→ WHAT IS REQUIRED: Every line from the one holding "This screenshot has width=286, height=120." to the end of the entries should be repeated exactly, with the pictures left out.

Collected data
------------------------------------------------------------
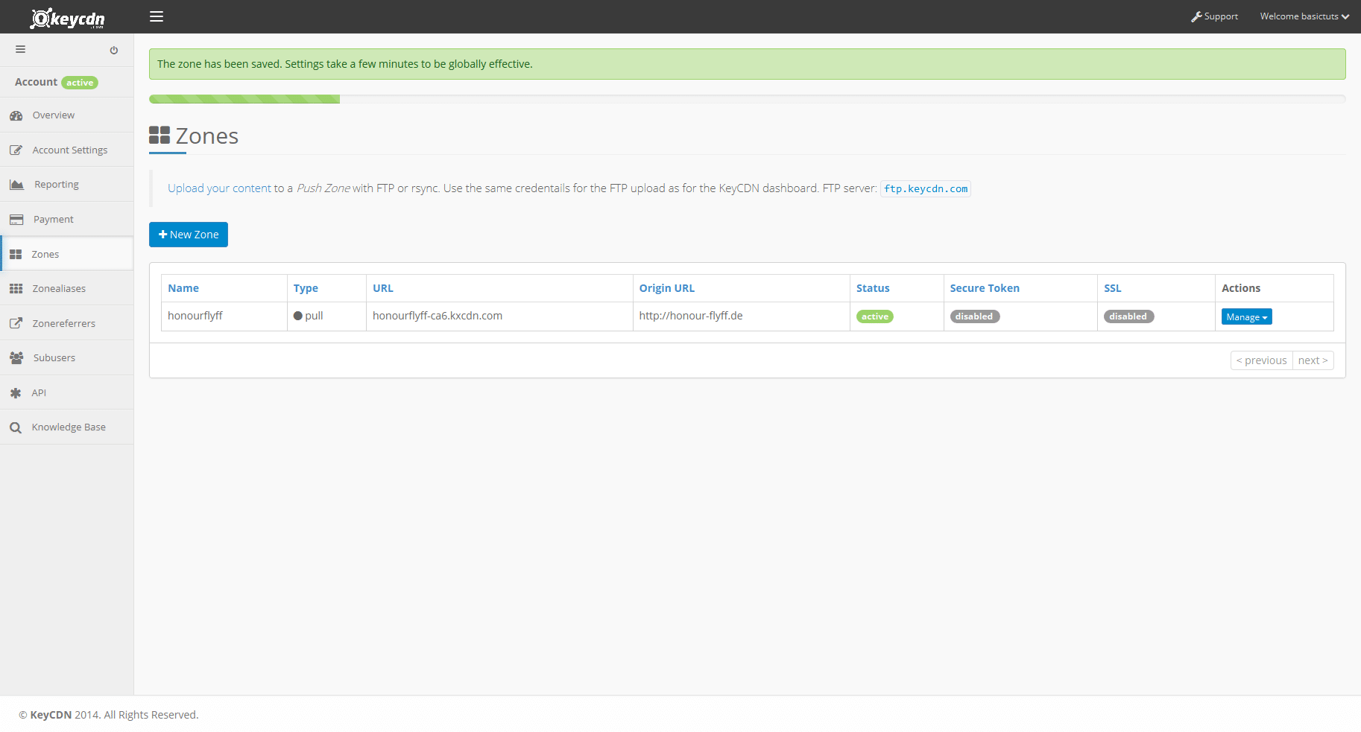Expand the Manage dropdown for honourflyff
Screen dimensions: 1361x732
1246,317
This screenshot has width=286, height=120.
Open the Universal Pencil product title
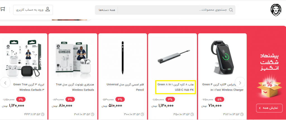[x=125, y=87]
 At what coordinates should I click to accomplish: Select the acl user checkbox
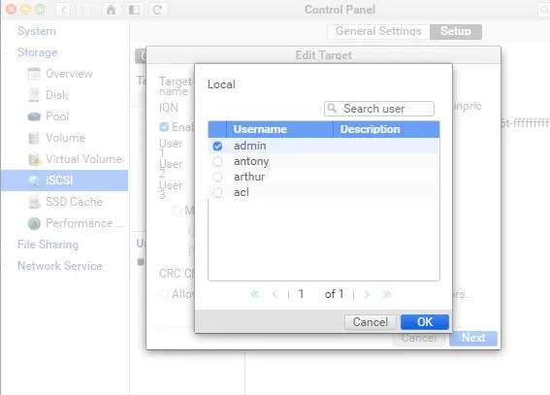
------------------------------------------------------------
→ RESULT FOR THIS EXERCISE:
This screenshot has width=286, height=120.
Open the Universal Pencil product title
[x=125, y=87]
 At what coordinates should I click to accomplish: Select the acl user checkbox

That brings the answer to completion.